Fragmento de texto ▸
Las carga el diablo

Arabia Saudí, Nadal y el futuro que nos espera

El tenista español Rafael Nadal, tras caer eliminado en cuartos en el reciente torneo de Brisbane (Australia). REUTERS/Jordan Thompson Jono Searle/AAP
El tenista español Rafael Nadal, tras caer eliminado en cuartos en el reciente torneo de Brisbane (Australia). REUTERS/Jordan Thompson Jono Searle/AAP

Allá Rafael Nadal con lo que ha hecho al aceptar ser nombrado embajador de la Federación Saudí de Tenis. Cada cual es dueño de convertirse en juguete roto de la manera que más le guste. Los juguetes rotos no son solo aquellos a quienes abandona la fortuna, sino también aquellos que deciden tirar voluntariamente su prestigio a la papelera. Les compensará, seguro; si no, no lo harían. Aún así, cuesta trabajo entender esa predisposición a doblegarse ante el dinero de tanto deportista de élite con suficientes ahorros ya en sus cuentas corrientes antes de los cuarenta años como para poder vivir varias vidas y hacerlo de manera regalada. Quieren más, ellos sabrán por qué y para qué. A mí me preocupa la Luna, no el dedo que la señala.

Y la Luna es la intolerante Arabia Saudí y sus tentáculos acaparando poder en medio mundo y comprando voluntades sin parar. La Arabia a la que rinde pleitesía Nadal es la misma que ha intentado entrar en Telefónica por las bravas, la misma que ha comprometido inversiones por 45.000 millones de dólares en el mayor fondo de inversión en tecnología del mundo, llamado SoftBank Vision Fund; también la misma que está colocando 20.000 millones de dólares en Blackstone, el segundo fondo buitre que más compras de vivienda hizo en Europa. Sus largos brazos llegan también, cómo no, hasta los dominios de Putin, donde el fondo soberano Rusia Direct Investment Fund, creado por Moscú en 2011 para invertir en sectores en crecimiento, cuenta ya con varios miles de millones saudíes. El que pueda entender, que entienda.

Listado de datos ▸
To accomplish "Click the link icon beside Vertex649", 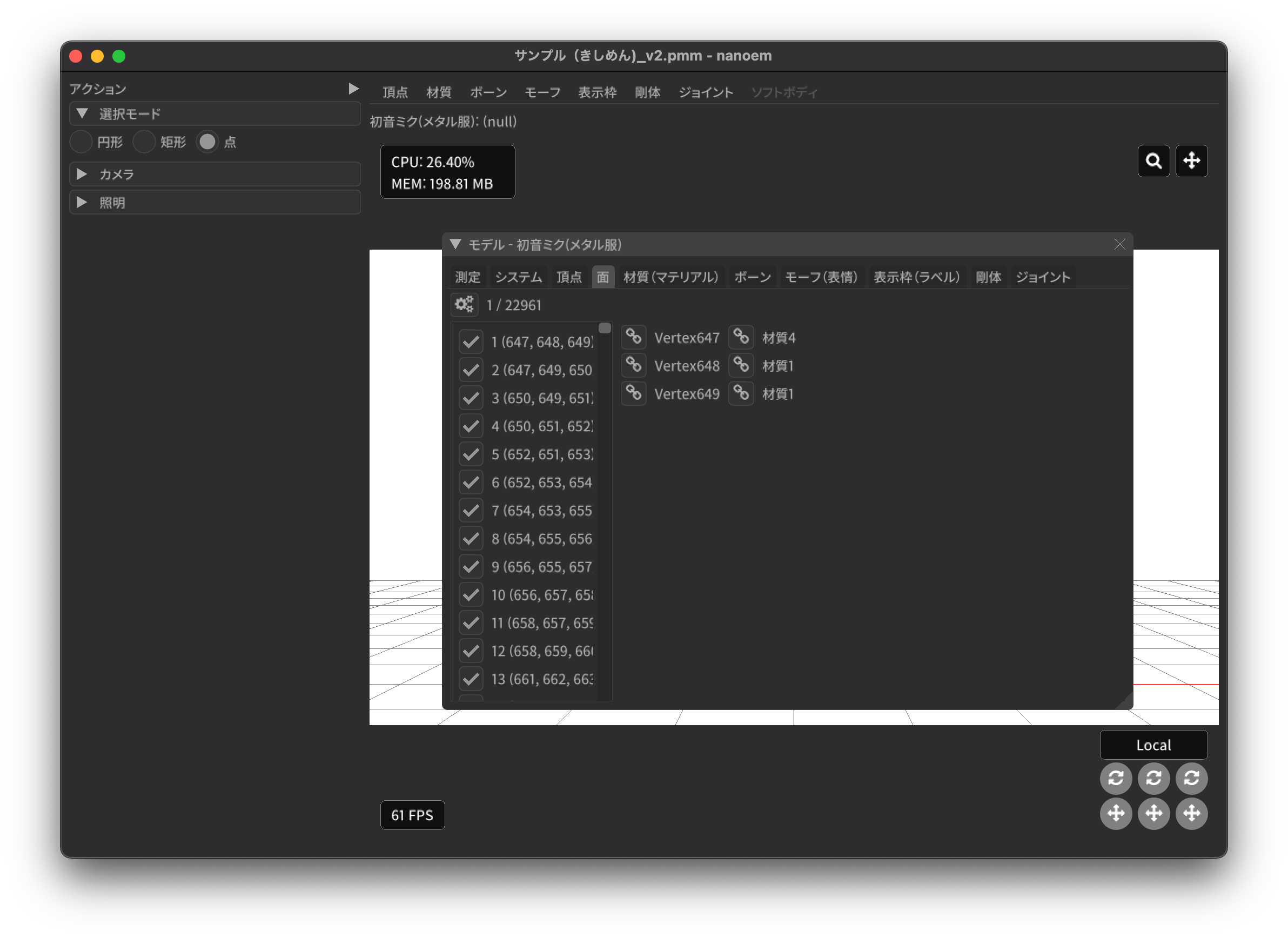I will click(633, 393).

...

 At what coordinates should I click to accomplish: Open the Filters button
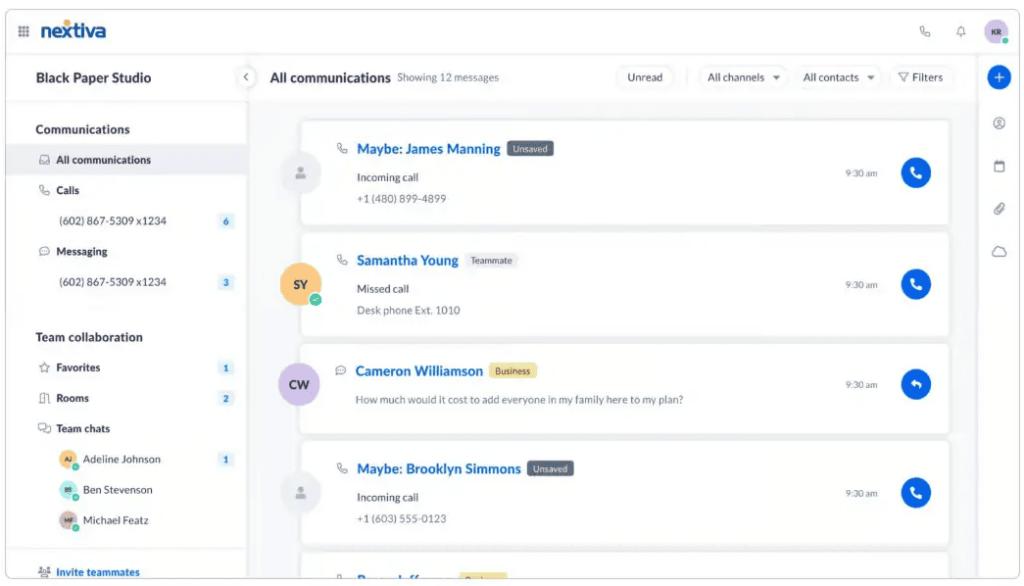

---

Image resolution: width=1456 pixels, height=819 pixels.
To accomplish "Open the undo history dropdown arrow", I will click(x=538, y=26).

Tareas ▸
1. Según el artículo sobre Nadal y Arabia Saudí, ¿qué cantidad está colocando Arabia Saudí en Blackstone?
2. Repita el pasaje del artículo sobre Nadal y Arabia Saudí que comienza con "Y la Luna es" y continúa hasta "entender, que entienda.".
Para resolver las tareas no es necesario consultar las entradas.

Resultados ▸
1. 20.000 millones de dólares.

2.
Y la Luna es la intolerante Arabia Saudí y sus tentáculos acaparando poder en medio mundo y comprando voluntades sin parar. La Arabia a la que rinde pleitesía Nadal es la misma que ha intentado entrar en Telefónica por las bravas, la misma que ha comprometido inversiones por 45.000 millones de dólares en el mayor fondo de inversión en tecnología del mundo, llamado SoftBank Vision Fund; también la misma que está colocando 20.000 millones de dólares en Blackstone, el segundo fondo buitre que más compras de vivienda hizo en Europa. Sus largos brazos llegan también, cómo no, hasta los dominios de Putin, donde el fondo soberano Rusia Direct Investment Fund, creado por Moscú en 2011 para invertir en sectores en crecimiento, cuenta ya con varios miles de millones saudíes. El que pueda entender, que entienda.